Dataset records:
....................
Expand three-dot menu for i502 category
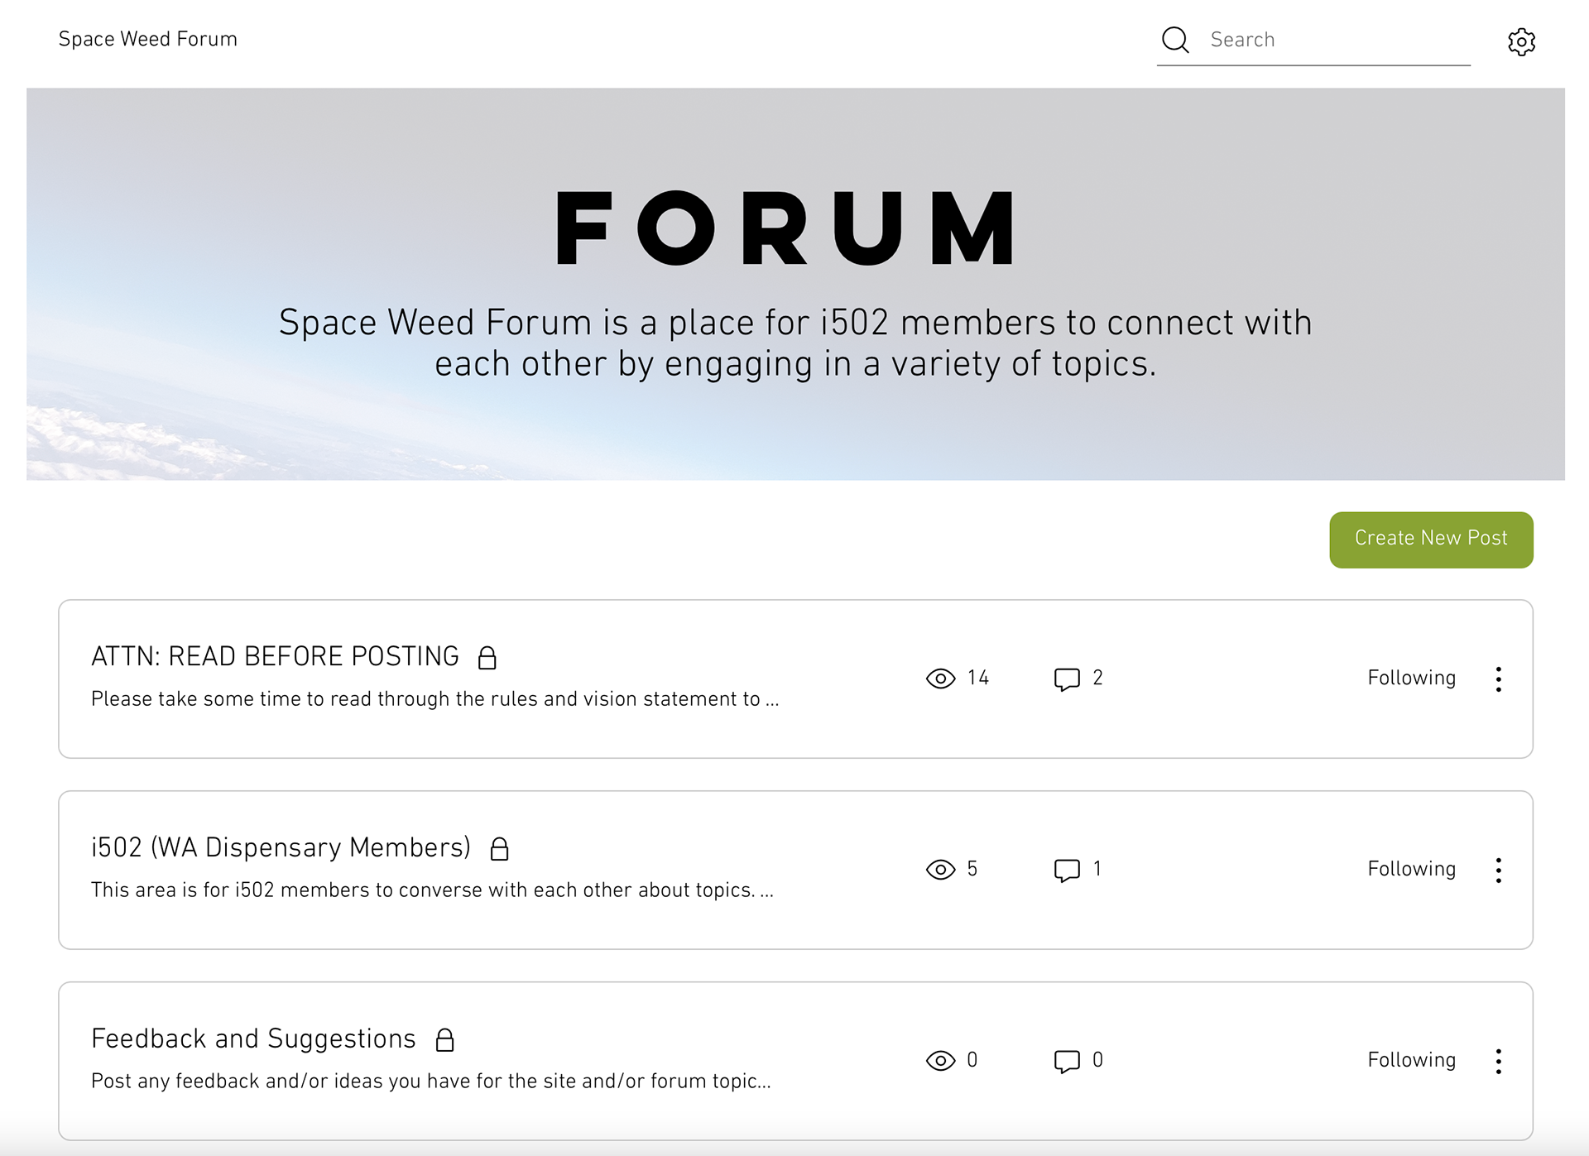The image size is (1589, 1156). pyautogui.click(x=1498, y=870)
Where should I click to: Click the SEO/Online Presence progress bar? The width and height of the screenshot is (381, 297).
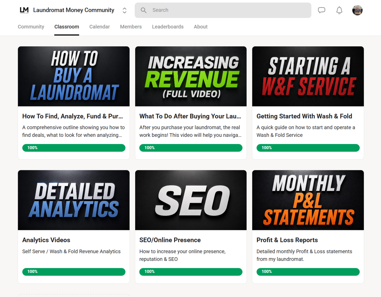(x=191, y=272)
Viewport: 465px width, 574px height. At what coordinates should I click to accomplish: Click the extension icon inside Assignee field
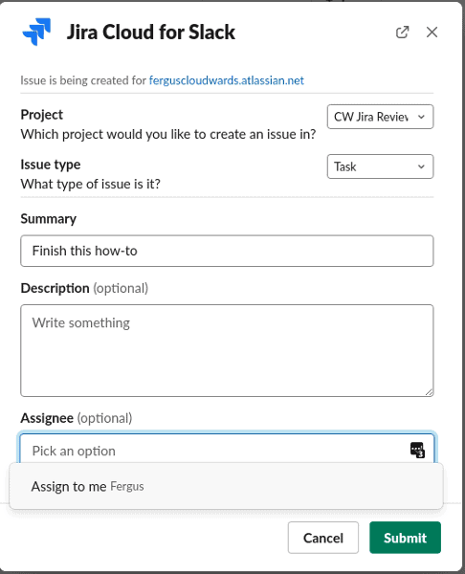pyautogui.click(x=417, y=450)
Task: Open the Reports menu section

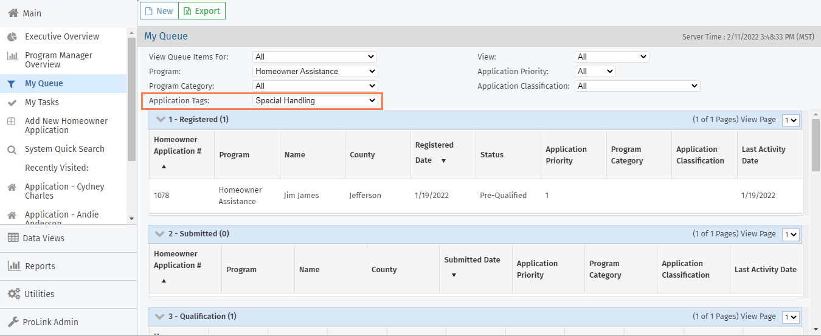Action: (40, 266)
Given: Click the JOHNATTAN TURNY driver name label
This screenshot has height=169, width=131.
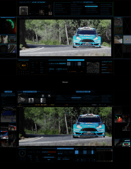Looking at the screenshot, I should pos(30,92).
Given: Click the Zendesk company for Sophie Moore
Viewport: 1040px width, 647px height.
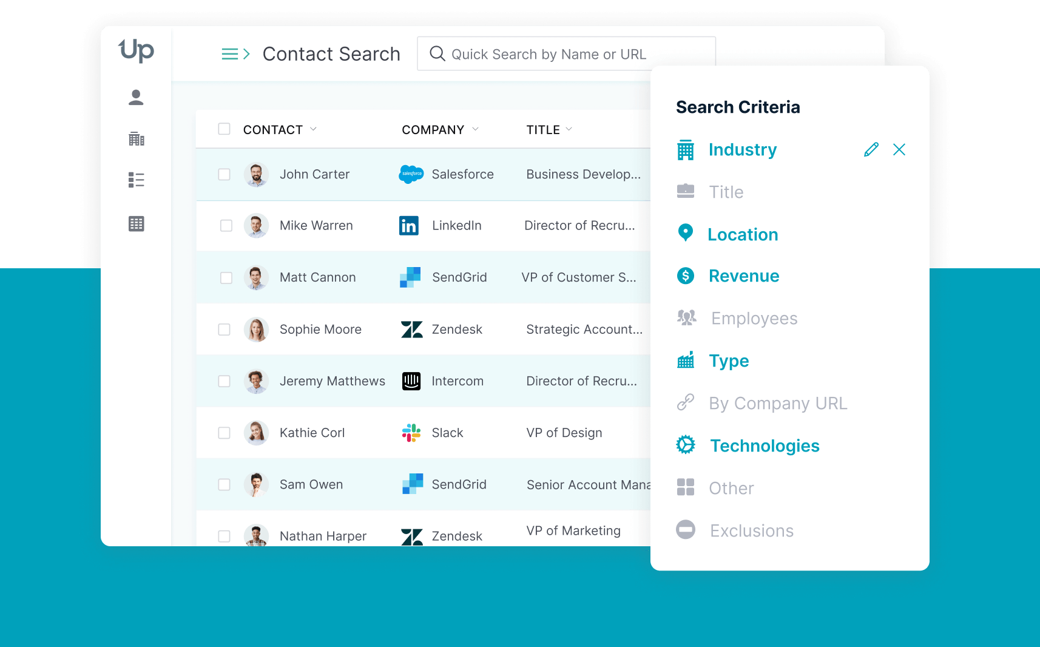Looking at the screenshot, I should [x=456, y=330].
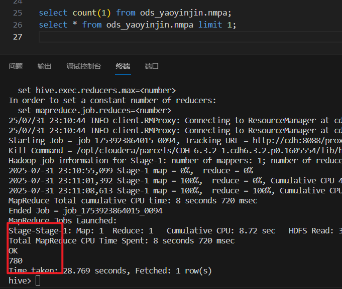This screenshot has height=289, width=342.
Task: Switch to the 问题 panel tab
Action: [16, 66]
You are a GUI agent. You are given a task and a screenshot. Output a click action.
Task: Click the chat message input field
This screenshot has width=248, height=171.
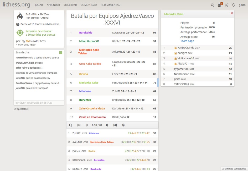(39, 103)
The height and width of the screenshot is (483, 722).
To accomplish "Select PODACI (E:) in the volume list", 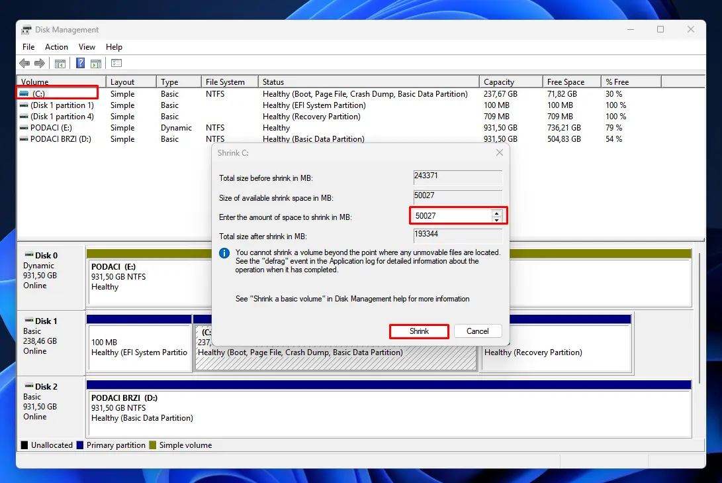I will 54,128.
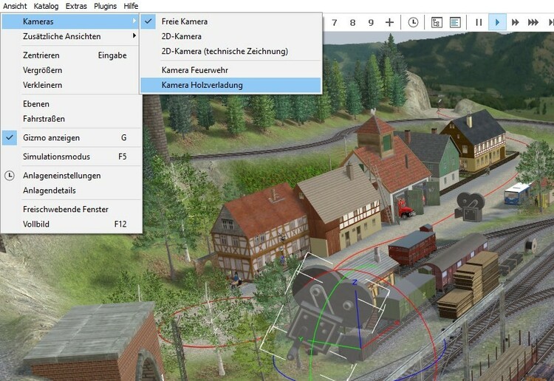Set triple fast-forward simulation speed

[x=533, y=22]
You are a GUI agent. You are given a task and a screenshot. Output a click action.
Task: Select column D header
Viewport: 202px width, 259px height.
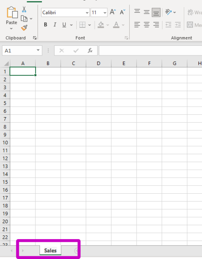tap(99, 63)
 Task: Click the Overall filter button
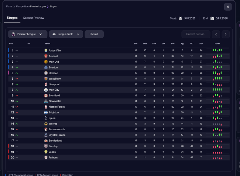94,34
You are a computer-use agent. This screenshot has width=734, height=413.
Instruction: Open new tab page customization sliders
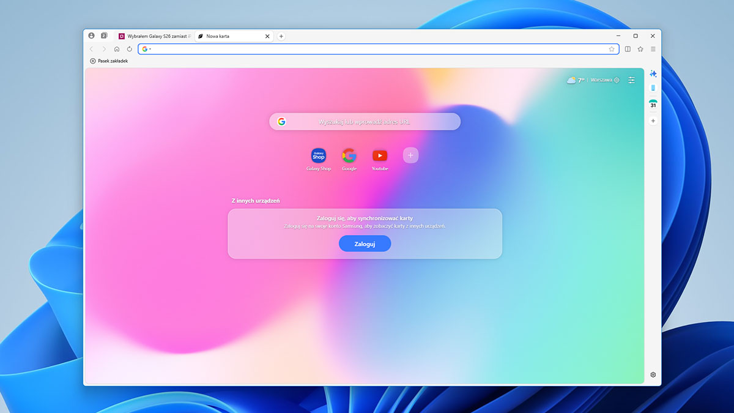coord(631,80)
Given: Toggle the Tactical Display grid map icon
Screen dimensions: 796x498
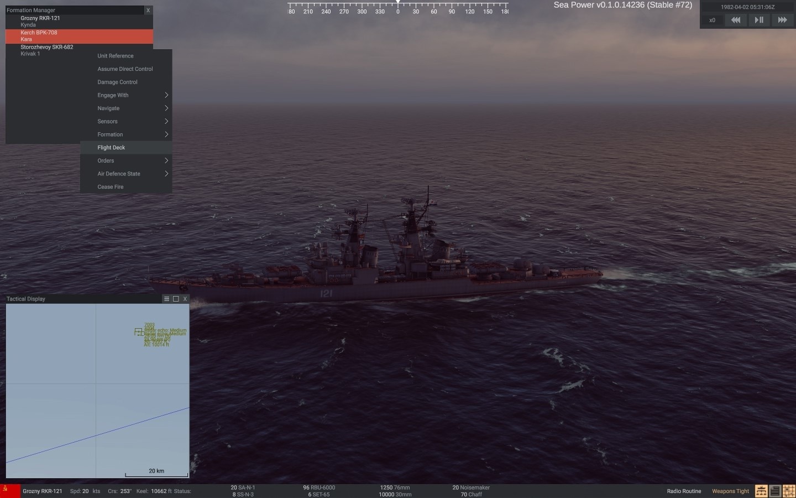Looking at the screenshot, I should pyautogui.click(x=789, y=491).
....................
### WORK TASK:
Quote only what lies between the first line of the records and the line containing "The height and", please, including both lines and excluding images.

### FINAL ANSWER:
Expand three-dot menu for i502 category
The image size is (1589, 1156). pyautogui.click(x=1498, y=870)
Where should I click to: Click the SEO/Online Presence progress bar? The width and height of the screenshot is (381, 297).
(x=191, y=272)
Viewport: 465px width, 574px height. At what coordinates should I click to accomplish: Click the extension icon inside Assignee field
pyautogui.click(x=417, y=450)
Task: Open the Reports menu section

Action: (40, 266)
Given: Click the JOHNATTAN TURNY driver name label
This screenshot has height=169, width=131.
Looking at the screenshot, I should pos(30,92).
Given: Click the Zendesk company for Sophie Moore
Viewport: 1040px width, 647px height.
Looking at the screenshot, I should [x=456, y=330].
This screenshot has height=289, width=342.
Task: Switch to the 问题 panel tab
Action: [16, 66]
You are a GUI agent. You are given a task and a screenshot. Output a click action.
Task: Click the chat message input field
This screenshot has width=248, height=171.
(39, 103)
The height and width of the screenshot is (483, 722).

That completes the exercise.